The art of Richard Serra clearly stems from the industrial age. Many of his works are made of massive slabs of steel that can have a somewhat intimidating presence. With the steel constructions, one is first reminded of the nineteenth-century feats of architectural engineering: the enormous bridges and skyscrapers which seemed to rise up with great ease due to the new ways of building. The steel foundry became a rewarding motif for realist painters; anything more modern and, at the same time, more inhuman was scarcely conceivable. It is interesting to look at the photographs of Serra’s steel sculptures ‘in the making’ (which he often includes in catalogues) in the context of this tradition, but Serra uses them mainly as a means to consider the process which led to the final product.

A concern for the process emerged in visual art during the late sixties, when Serra was producing his first works. His fascination with the handling of materials can already be discerned in Verb List (1967-1968), a summary of elementary principles and actions: to tear, to cut, to splash and of equilibrium, to name a few. The list defines, as it were, a way of working, which Serra then went on to explore from one work to the next.

Gutter Splash Two Corner Cast, from 1992, is a good illustration of Serra’s process-oriented approach. The splashing was done with molten lead, against the area where the back wall and the floor of the space meet. For the two-corner cast, Serra placed a partition at a forty-five-degree angle in the left corner and then splashed the molten lead into the wedge thus formed. After having produced three wedge-shaped castings in this manner, he shifted the partition to the right corner, where another three castings were made and where the partition finally remained. The castings were placed on the floor in two stacks of three each.

In comparison to works such as these, in which the action is central, the steel sculptures that have been made by Serra since the seventies have a very definite and scarcely process-oriented look. Those works have occasionally given rise to fierce reactions, particularly when situated in the public spaces of cities. The work Terminal, for instance, became the subject of a political battle in Bochum, Germany at the end of the seventies, and after a lengthy debate Serra’s Tilted Arc, on Federal Plaza in New York, was destroyed by the authorities in 1989. Adversaries generally say that Serra’s work makes an environment less, rather than more attractive. Those who admire it argue that Serra has given rise to a new type of beauty with industrial means and that the sculptures, which initially appear to be unwieldy, are actually dynamic and thereby break up the rigidity of the urban environment.

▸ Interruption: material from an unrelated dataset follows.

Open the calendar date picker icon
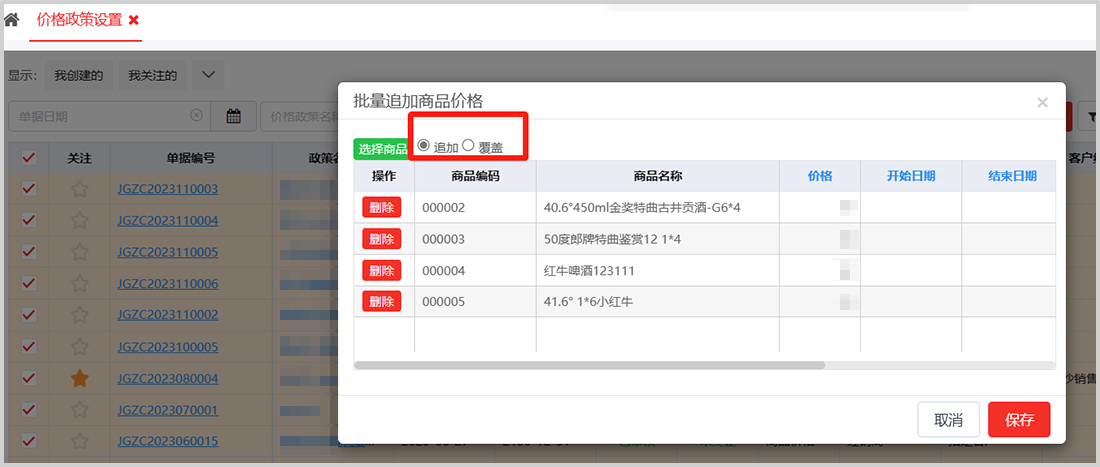pos(233,116)
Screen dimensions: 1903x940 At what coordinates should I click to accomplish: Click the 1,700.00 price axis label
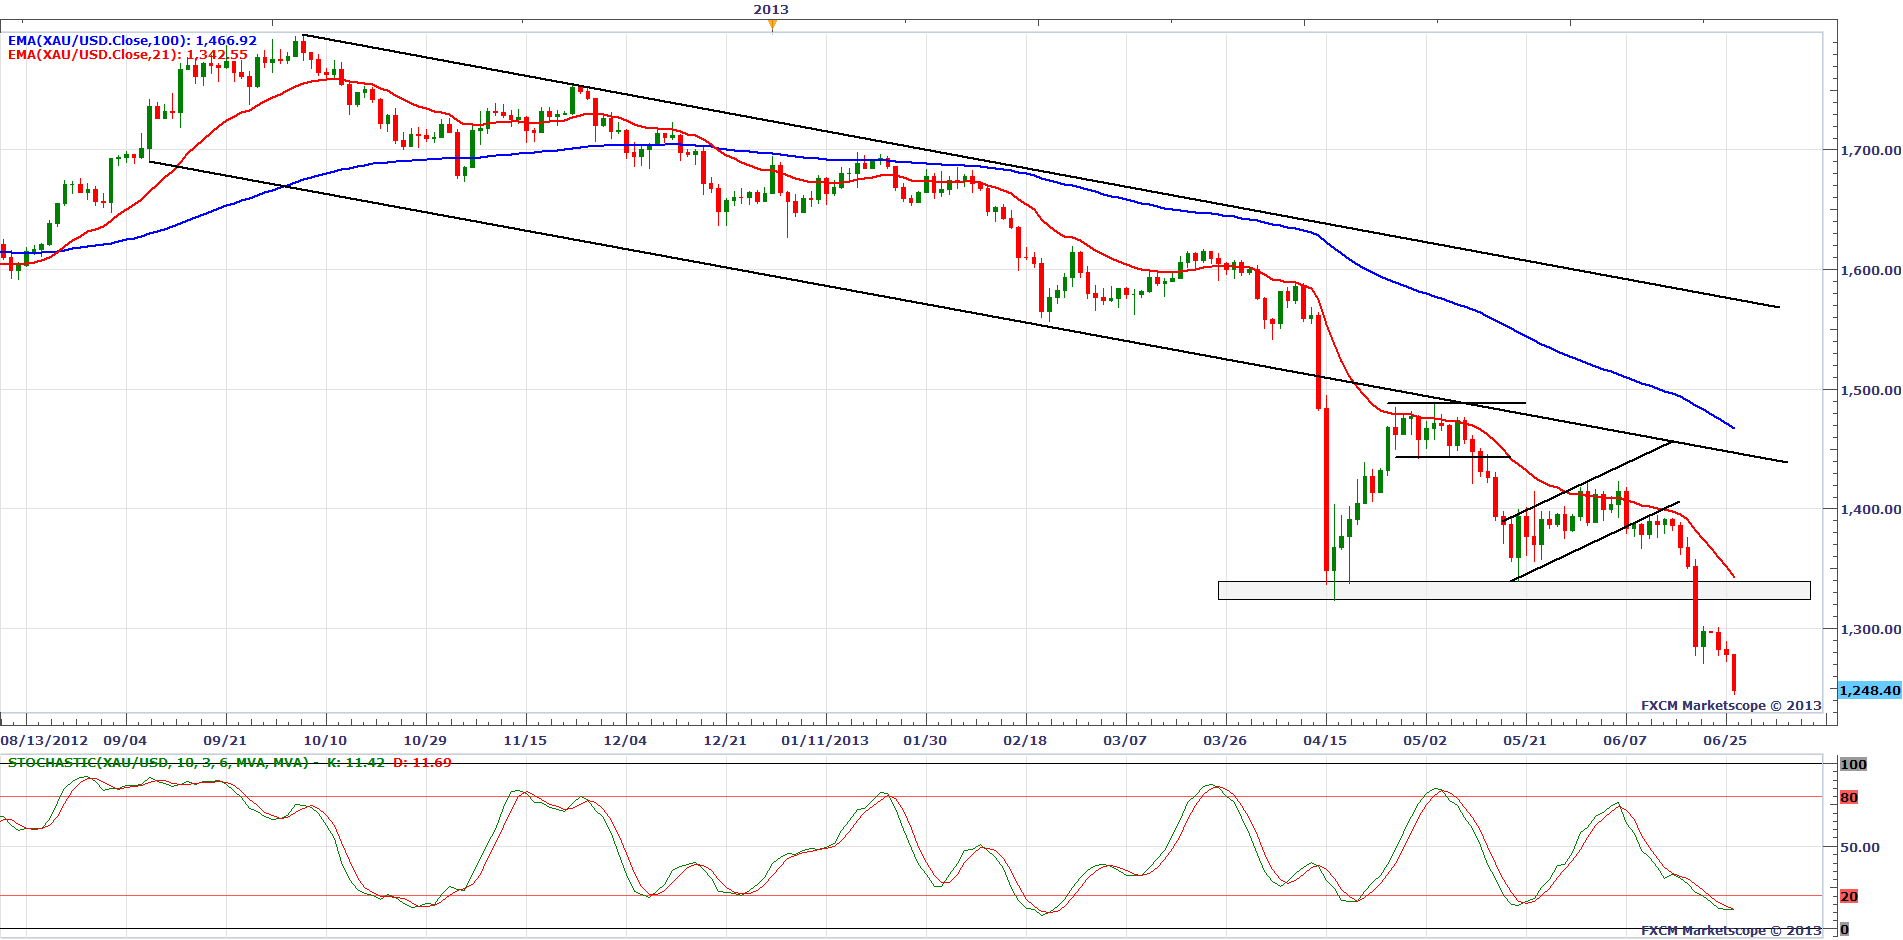tap(1870, 151)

In his steel sculptures, Serra allows the industrial weight to turn into a surprising elegance; it is the very combination of actual unwieldiness and illusory lightness that makes these works successful. In the large drawing Olmec (1989), on the other hand, Serra creates the impression of enormous weight with nothing more than paper and black paintstick. Two pitch-black surfaces, not quite rectangular, seem to collide with each other. The fact that the ‘rectangle’ on the left side reclines, while the one on the right is upright, heightens the visual tension considerably: it is as though two opposing forces are engaged in an all-out struggle. The verb that one could associate with this work is to push. However, the blocks maintain a delicate balance with each other, and again the massiveness turns into Serra’s own form of elegance, which rarely loses its threatening nature altogether.